Before the official top ten starts, here are ten honorable mentions, in alphabetical order: Bad Guys 2, Boys Go to Jupiter, Companion, Demon Slayer: Kimetsu no Yaiba Infinity Castle; Eddington, Kill the Jockey, Reflection in a Dead Diamond, The Surfer, The Ugly Stepsister, and Warfare.
And now, the official list:
10. Paddington in Peru: Marmalade-loving bear Paddington travels to Peru to visit his Aunt Lucy, but when he arrives he discovers she has mysteriously disappeared, and he must venture into the Amazon jungle to find her. I don’t really care about the Paddington mythos or canon; I’m just here for the jokes, Olivia Colman as a guitar-playing nun, Antonio Banderas as a seedy riverboat captain and his own ancestors, and Werner Herzog references.

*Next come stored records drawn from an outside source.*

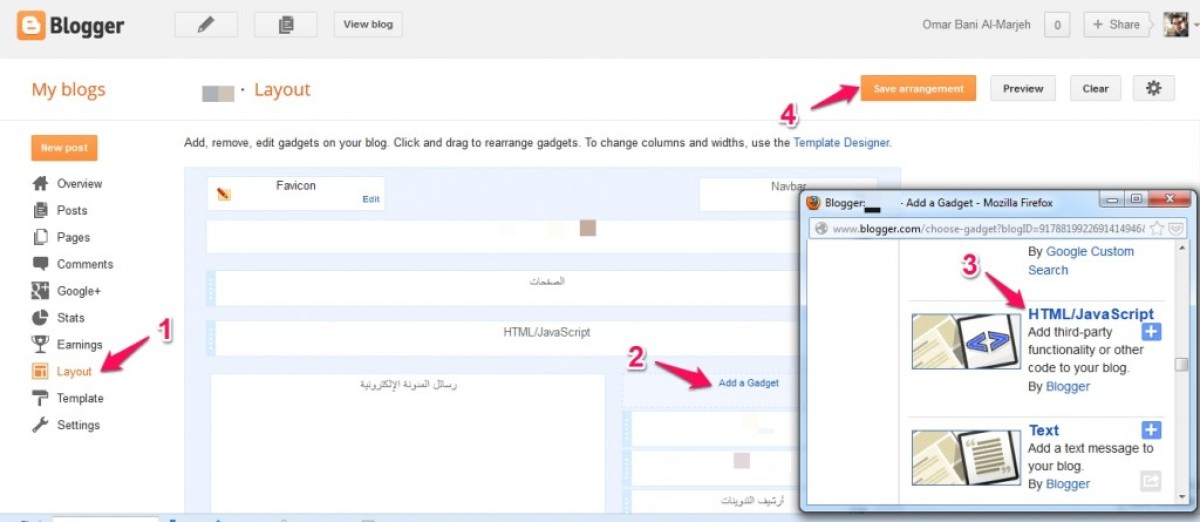The image size is (1200, 522).
Task: Click the pencil new post icon
Action: (206, 25)
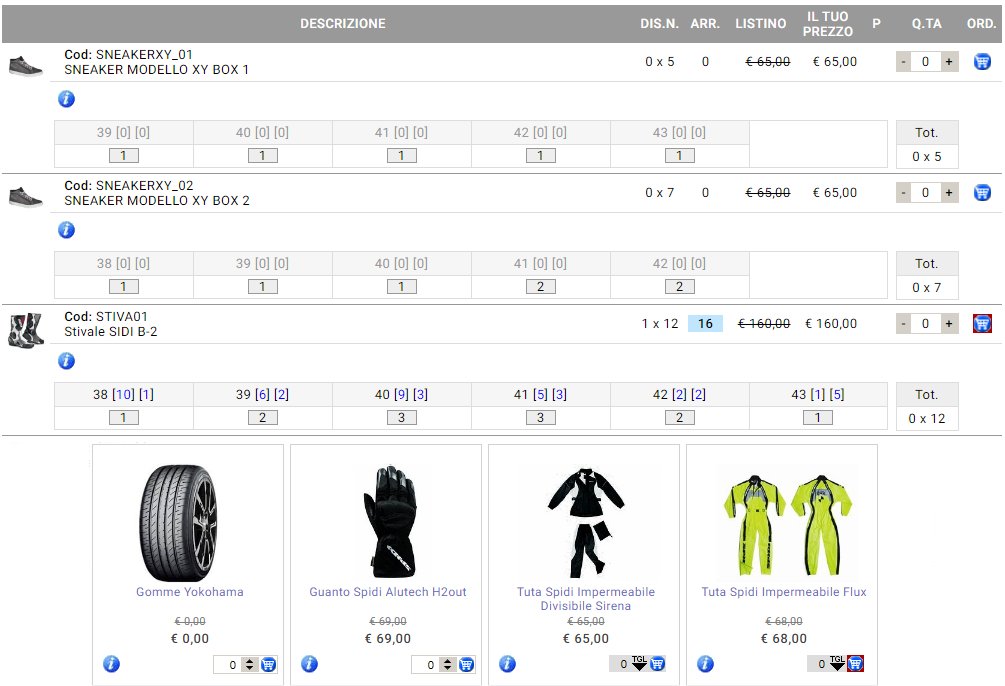Open TGL size dropdown for Tuta Sirena
Image resolution: width=1005 pixels, height=686 pixels.
coord(638,664)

9. Sketch: Young Amber, being raised along with her brother by a single father after her mother’s death, draws pictures of monsters when she gets mad at people—but what will she do when the sketches come to life and start rampaging through town? Exceptional kids’ horror with comedy, kooky monsters, genuine suspense and scares, and a meaningful message that’s psychologically astute but simple enough for kid to grasp. Tony Hale is great as the bereaved father, and the kid acting is superior. Angel Films is a “faith-based” company (producers of the somewhat embarrassing Sound of Freedom, among others), but there is no preachiness (and scant religion) to be found here. Some people were turned off by the ad for a “Sketch” phone app that plays during the end credits, though.
8. Ghost Boy: A 12-year old boy develops a mysterious neurological condition that leaves him in a coma, then conscious but paralyzed and unable to speak; years later, he improves to the point where he’s able to use a speech computer to tell his story. This documentary begins as the ultimate real-life horror story about a man “marooned on the island of myself,” which makes Martin Pistorius’ eventual recovery emotionally profound. Director Rodney Ascher moves away from mere movie analysis with this one, and directs a few eerie dream sequences based on Pistorius’ own vague memories of his years of hallucinations as a bonus.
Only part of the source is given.